## Task directions
Render the data below as a numbered list, with blank lines omitted. Leave the pictures out of the list.

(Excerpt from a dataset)
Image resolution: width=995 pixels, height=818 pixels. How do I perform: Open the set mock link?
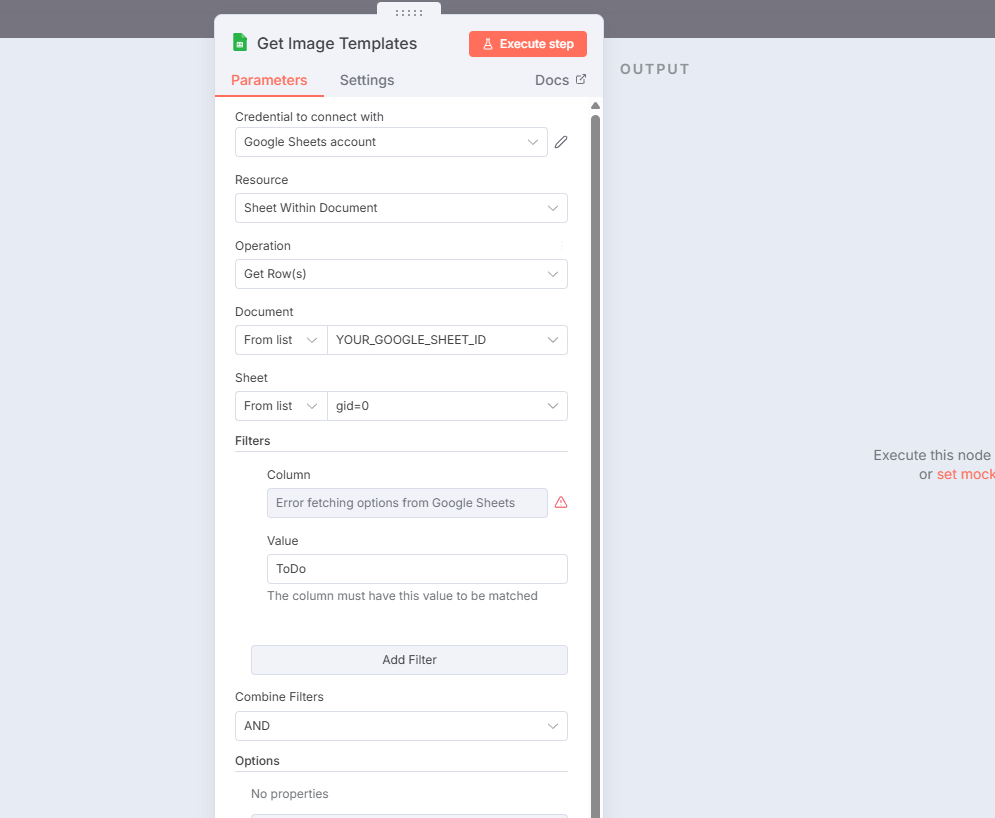[x=965, y=474]
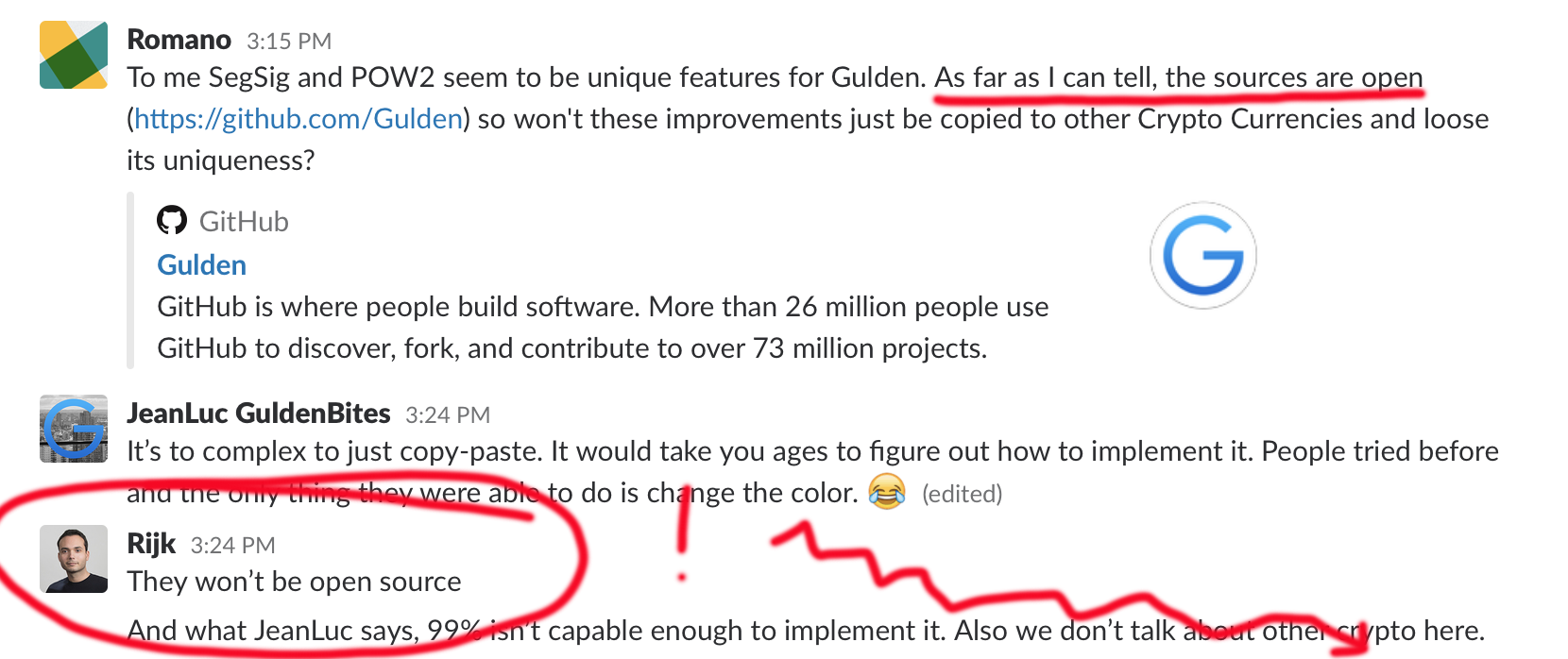
Task: Click the (edited) label on JeanLuc's message
Action: click(962, 494)
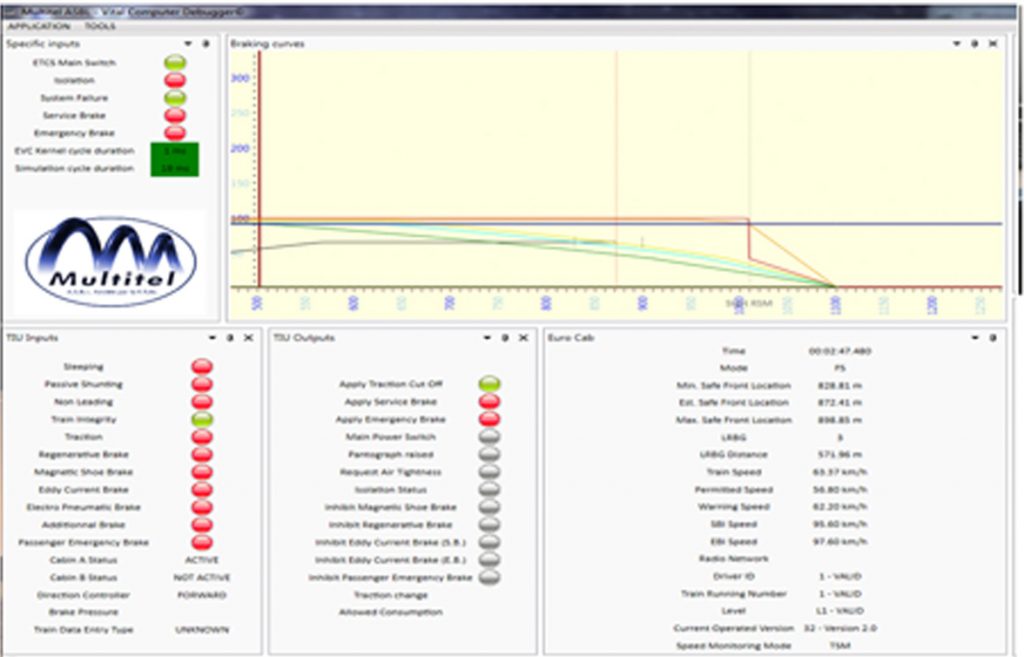
Task: Open the Euro Cab panel dropdown menu
Action: pos(974,338)
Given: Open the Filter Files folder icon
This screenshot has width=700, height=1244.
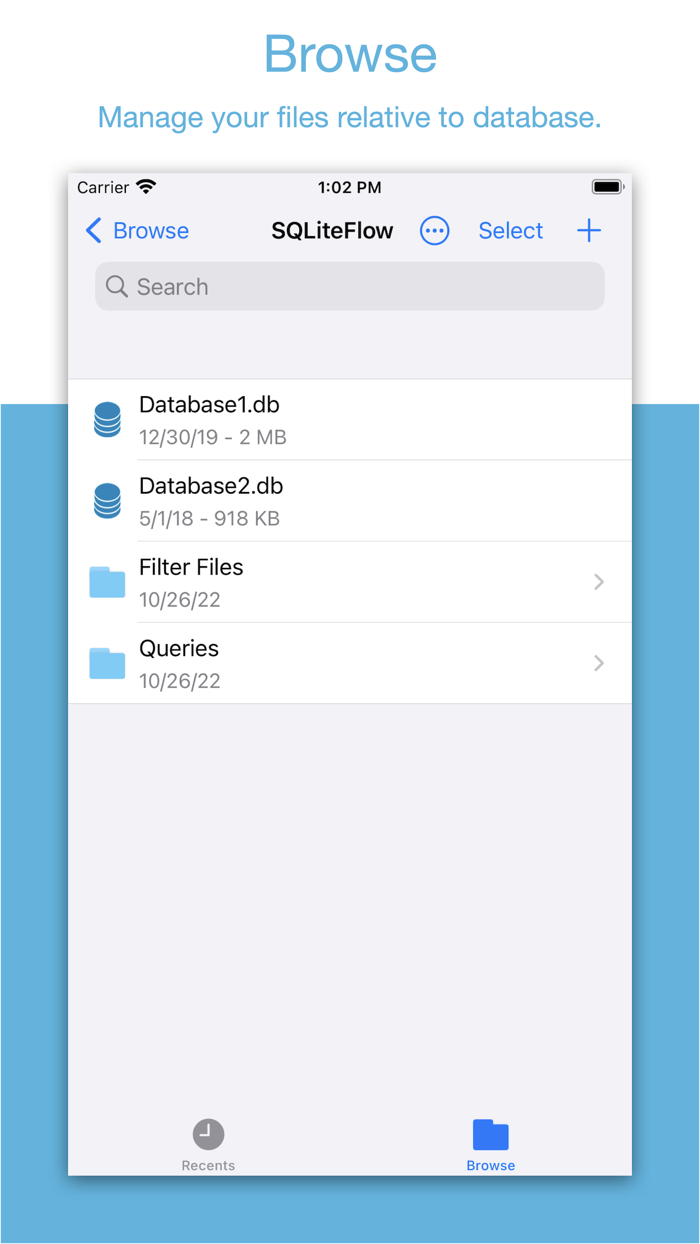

## Solution
1. Image resolution: width=995 pixels, height=818 pixels. How do I perform: Open the set mock link?
2. [x=965, y=474]
3. Task: Click the (edited) label on JeanLuc's message
4. Action: click(962, 494)
5. Task: Open the Euro Cab panel dropdown menu
6. Action: pos(974,338)
7. Given: Open the Filter Files folder icon
8. This screenshot has width=700, height=1244.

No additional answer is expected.